Yes, BLOCK_COMMIT_SHALLOW is rather convenient.

Hmm, I'm a bit worried that this doesn't do what you want. blockCommit changes the contents of the file below the snapshot - but if the file below the snapshot is another snapshot, then changing its contents means it is no longer the point in time that you had originally done a snapshot of. That is, if you commit .1 from: volume-uuid <- volume-uuid.1 <- volume-uuid.2 <- volume-uuid.3^ then you have modified volume-uuid, which means snapshot 0 was corrupted: volume-uuid* <- volume-uuid.2+ <- volume-uuid.3^

Do you have a notion of which volume-<uuid>.<snap> was associated with a particular snapshot? And do you have a way to update that pairing, if filenames in the chain change based on where the content was moved? That is, you would track:

chain: "volume-uuid"; active: "volume-uuid", snapshots: []

to:

chain: "volume-uuid <- volume-uuid.1"; active: "volume-uuid.1",
snapshots: ["volume-uuid"]

to:

chain: "volume-uuid <- volume-uuid.1 <- volume-uuid.2"; active:
"volume-uuid.2", snapshots: ["volume-uuid", "volume-uuid.1"]

In particular, note that the first snapshot created (snapshots[0]) is tied to volume-uuid without suffix, and that the second snapshot (snapshots[1]) is initially tied to volume-uuid.1.

Then, when it is time to delete the FIRST snapshot (snapshots[0]), you issue a dom.blockCommit(disk, top="volume-uuid.1", flags=BLOCK_COMMIT_SHALLOW), and update your metadata:

chain: "volume-uuid* <- volume-uuid.2+"; active: "volume-uuid.2",
snapshots: [deleted, "volume-uuid"]

Note that the SECOND snapshot (snapshots[1]) is now tied to a new filename (volume-uuid rather than volume-uuid.1), because you commit the wrapping file of the snapshot being deleted, and not the snapshot file itself.
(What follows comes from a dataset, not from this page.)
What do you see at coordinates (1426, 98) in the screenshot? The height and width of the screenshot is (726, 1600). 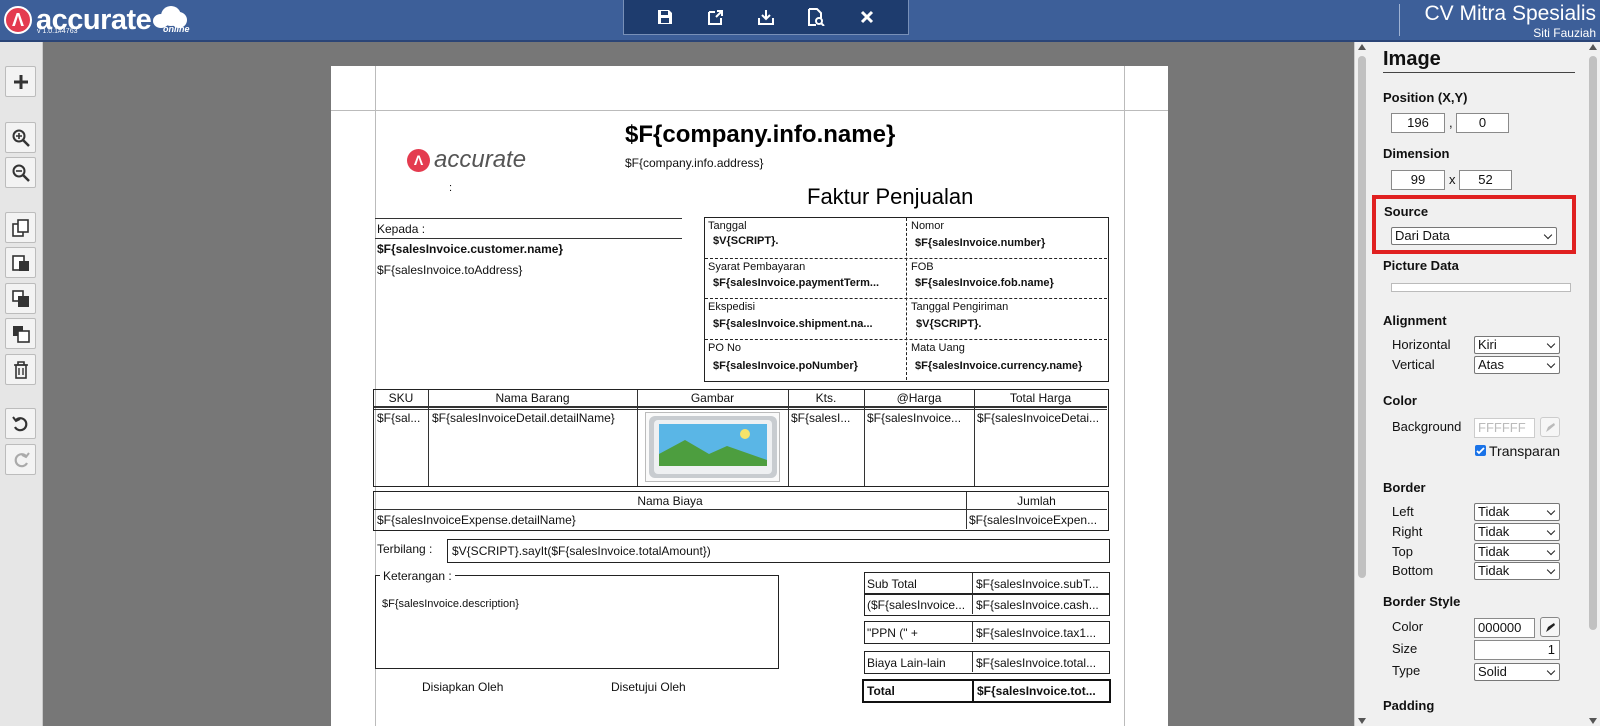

Reiterating with a longer chain, if you want to delete the second snapshot, while leaving the first and third snapshots intact, starting from:

chain: "volume-uuid <- volume-uuid.1 <- volume-uuid.2 <- volume-uuid.3";
active: "volume-uuid.3", snapshots: ["volume-uuid", "volume-uuid.1",
"volume-uuid.2"]

then you do a shallow block-commit of volume-uuid.2 onto volume-uuid.1, leaving you with:

chain: "volume-uuid <- volume-uuid.1* <- volume-uuid.3+"; active:
"volume-uuid.3", snapshots: ["volume-uuid", deleted, "volume-uuid.1"]

so even though the point in time of the second snapshot is deleted, the filename from the third snapshot is what disappeared because we committed the third snapshot into the filename originally used by the second snapshot.

I guess this means you have to track a bit more than just the active filename, but you also have to track which files are tied to each snapshot, as a deletion operation may change those file names.